Campbell Davis draws the notes from his guitar like a bee coaxing nectar from a flower.
Perched on a couch in his parents living room, the 16-year-old instinctively strums as he talks about the road to his new album, “Howl at the Moon,” recorded in Nashville.
If you go
A “Howl at the Moon” CD release party for Campbell Davis and concert will take place Nov. 15 and 16 at Main Street Studios, Fourth Avenue and Main Street. Performances both evenings begin at 8 p.m. Doors open at 7 p.m. Tickets range from $20 to $40. The $40 VIP price gets ticket-holders prime seating, a glass of wine and signed CD. (Valid ID for wine service is required.) Tickets are available online. For more details visit Main Street Studios on Facebook or call 520-6451.

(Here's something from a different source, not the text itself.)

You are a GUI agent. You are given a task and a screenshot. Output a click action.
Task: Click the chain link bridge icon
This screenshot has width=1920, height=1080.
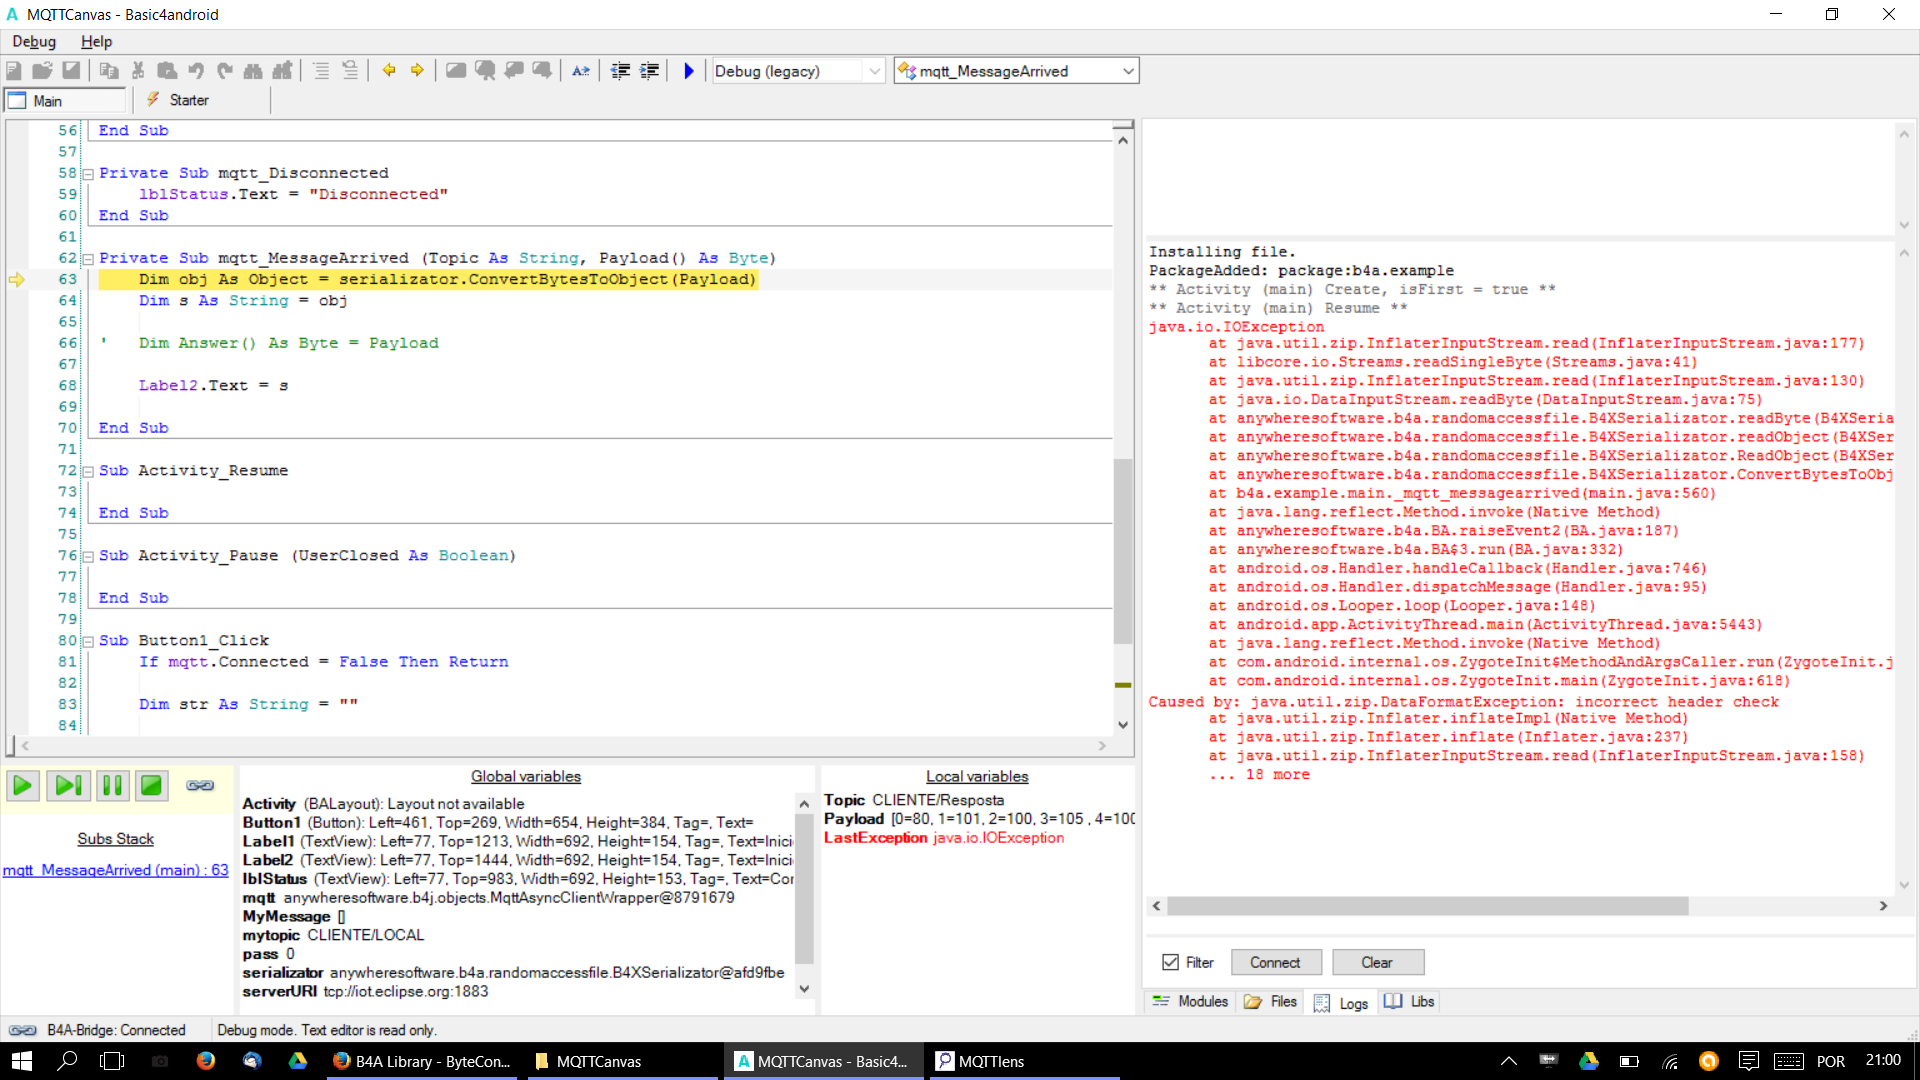click(x=200, y=786)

You’d never know from the way his hands are drawn to the strings that they were ever forced to play a single note.
But there was a time not so many years ago — age being relative — that “piano” was practically a four-letter word to the bespectacled musician.
In retrospect, Davis acknowledges “it was definitely useful.”
With music practically coursing through his veins, the second son of two music majors — one of whom later became a teacher — parlayed those dreaded piano lessons, his first exposure to instrumentation, into guitar. He made his stage debut as a tween at the Farmers Market in downtown Walla Walla and self-produced his first CD a couple of years later. In the summer of 2012, due to what he chalks down to “a lot of luck” — he was chosen as one of two opening acts for Ziggy Marley in Walla Walla.
Last summer he spent half his break auditioning for NBC’s unscripted singing competition series “The Voice” (more on that in a moment) and set off for Nashville.
There he recorded his latest album under Grammy-nominated producer Jim VanCleve and with backing from members of Grammy-winning band Mountain Heart, of which VanCleve is also a member.
A CD release party and concert will be the second major performance at the newly opened Main Street Studios on Nov. 15 and 16. Davis will be joined on stage by VanCleve, Josh Shilling and Seth Taylor of Mountain Heart.
In the living room of his parents’ home during a recent afternoon, Davis unleashed his decadent, smoky voice on an acoustic sampling of his “Who Should I Be?” track.
Influences of Dave Matthews Band and Jimi Hendrix are alive in his songs, though he’s only been playing guitar about four years.
Davis first picked it up in intermediate school and enrolled in the “Guitar Karate” class taught by his own mom, ReNae, a College Place Public Schools music teacher.
Students advance to the next level every time they master a particular song. Beethoven’s “Symphony No. 5” for a white belt, for instance. A black belt is achieved at “Sweet Home Alabama.”
Davis and his brother, Parker, now a film composition and music major at the Berklee College of Music in Boston, were both influenced heavily by their mom and dad. ReNae and Kevin Davis both have music degrees and spent some years in Los Angeles pursuing their art before making their way to Walla Walla.
ReNae continued in teaching music, and Kevin is a designer, leading the restoration of historic homes and commercial properties.
It was after their son recorded his first CD, “On the Road,” and shared it with friends at school that things began to take off. One of his friends was the son of local music promoter Alisa Gilbert, who booked Davis as an opener for Ziggy Marley last year.
After that performance, Davis started working with guitar instructor Phil Lynch.
“We kind of learn in the same ways,” Davis said of his instructor. “We have similar senses of humor. We’re both very cerebral.”
Probably neither is the kind of person who would typically audition for a reality television show. But “The Voice,” Davis said, stood out from other unscripted talent series because of its focus on people and their gift of music.
He agreed to let his mom shoot video of him and submit it to the show. It was well received, and Davis was able to bypass the “cattle call” auditions. Unfortunately, he missed the callbacks in Seattle because the family didn’t catch an email informing them about it in time. So Davis headed to Los Angeles over the summer for an appearance in front of show producer Mark Burnett.
Over the course of about six weeks and numerous trips back and forth, Davis made it to the last 120 singers to audition for the judges. At that point, the contestants were divided in groups of about 30 people.
They were put in full makeup, interviewed and shot with their stories well documented and their families on deck.
But before Davis was ever able to perform for the celebrity judges, the maximum number of contestants had already been selected to make the show. Disappointed but not nearly done, he headed to Nashville for the rest of the summer to record.
The Walla Walla High School and Running Start student has prepared a set list of about 20 songs for the upcoming performance.
Now a headliner at his own show, he hopes this will be a step toward a long career in music.
“I’d like to be able to make a living doing something I love to do,” he said.